Hoy enfrentamos un problema parecido, pero en otro contexto: ¿cómo vivir en un mundo cultural que en sus finales se autodestruye como resultado del cambio climático?; una ebullición global, causa y consecuencia de una crisis de sustentabilidad humana, ad portas de un eventual ecocidio heredado de la época moderna globalizada.
¿Cómo conservar la biodiversidad y los ecosistemas para así heredar un mundo sustentable a nuestras hijas e hijos? El corazón de este desafío radica en: ¿cómo habitar un territorio y conservarlo al mismo tiempo? Parece una disyuntiva fácil, pero no lo es. Si la conservación quedara solo en manos de grandes empresarios e inversionistas con vocación por la conservación, sería fácil. Sin embargo, de la mano con el desafío de conservar está el desafío de democratizar o extender la conservación.
Es urgente que la sustentabilidad se haga carne en más y más personas, que se consolide como un nuevo paradigma en el vivir y en el convivir. La atomización de la sociedad ha producido un convivir humano destructivo entre sí y con el medio ambiente.
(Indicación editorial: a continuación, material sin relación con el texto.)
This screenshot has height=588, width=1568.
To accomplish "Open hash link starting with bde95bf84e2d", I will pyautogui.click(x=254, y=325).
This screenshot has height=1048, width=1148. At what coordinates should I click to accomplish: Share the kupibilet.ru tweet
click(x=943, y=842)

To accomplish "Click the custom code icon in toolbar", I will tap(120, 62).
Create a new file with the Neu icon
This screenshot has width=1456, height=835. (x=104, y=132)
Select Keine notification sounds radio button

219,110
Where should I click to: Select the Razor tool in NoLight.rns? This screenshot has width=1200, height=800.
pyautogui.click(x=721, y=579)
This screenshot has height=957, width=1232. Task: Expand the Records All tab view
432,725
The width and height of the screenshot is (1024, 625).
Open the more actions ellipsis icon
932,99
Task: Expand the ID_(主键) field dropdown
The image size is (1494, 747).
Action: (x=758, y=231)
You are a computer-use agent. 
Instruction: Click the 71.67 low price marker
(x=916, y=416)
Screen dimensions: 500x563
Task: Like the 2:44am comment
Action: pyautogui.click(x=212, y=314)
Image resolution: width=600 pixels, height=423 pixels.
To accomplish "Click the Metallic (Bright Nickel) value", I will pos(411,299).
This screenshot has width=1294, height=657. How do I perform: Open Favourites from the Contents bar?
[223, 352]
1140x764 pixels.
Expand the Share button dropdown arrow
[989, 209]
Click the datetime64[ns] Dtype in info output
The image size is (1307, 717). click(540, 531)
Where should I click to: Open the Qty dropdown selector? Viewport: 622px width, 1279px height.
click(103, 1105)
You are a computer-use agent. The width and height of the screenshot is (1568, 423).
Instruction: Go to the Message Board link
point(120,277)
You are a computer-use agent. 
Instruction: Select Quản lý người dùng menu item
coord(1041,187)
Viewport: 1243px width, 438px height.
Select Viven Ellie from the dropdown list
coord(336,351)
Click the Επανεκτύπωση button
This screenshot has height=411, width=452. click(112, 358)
En ese marco, reconstruir el tejido social y crear comunidades es clave, pues, la conservación realizada por una o pocas personas no tiene mucho sentido: hay que organizar una habitabilidad distinta, reconstruir lo social para habitar y conservar un territorio.
Habitar y construir son inseparables, y ha sido justamente nuestra manera de construir, de estar en un lugar, lo que daña ambientalmente; pero no podemos vivir sin construcciones. Para buscar una salida a esta problemática se publicó en octubre de 2022 el documento Guía del habitar sostenible: parcelaciones rurales, elaborado por 13 fundaciones y corporaciones dedicadas a la conservación y la sustentabilidad.
En la introducción a la guía se dice “en los últimos decenios nos hemos dado cuenta de que el impacto de las actividades humanas es enorme, y que la salud de la Tierra se ha tornado muy frágil. Tenemos muchas señales de la necesidad de un cambio profundo. En cuanto al espacio natural, es importante conocer para valorar y regenerar el tejido de la vida que habitamos y sus ecosistemas. En el espacio social necesitamos reconocernos parte de este tejido y recrear relaciones de vecindad y cuidado mutuo”.
Se podría decir que la fragmentación social y la fragmentación de los hábitats van de la mano. Esta última es consecuencia de la primera.
Dentro de las herramientas legales que existen para delimitar normas de convivencia para comunidades conservacionistas está el Derecho Real de Conservación (DRC), Ley 20.930, un gravamen ambiental que permite al dueño de un predio proteger y resguardar sus atributos ambientales. Le da acceso también a establecer reglas, restricciones e indicaciones con fuerza vinculante para las acciones de otras personas en ese territorio.
El DRC se mantiene en el tiempo, aunque cambie el dueño del predio, ya que es un tipo de norma que se asocia al inmueble. Herramientas como el DRC apuntan a conservar y heredar a nuestras hijas e hijos un mundo sustentable. En ese sentido “tocar” de la mano del DRC un ecosistema es mejor, cuando toda la evidencia empírica muestra lo contrario.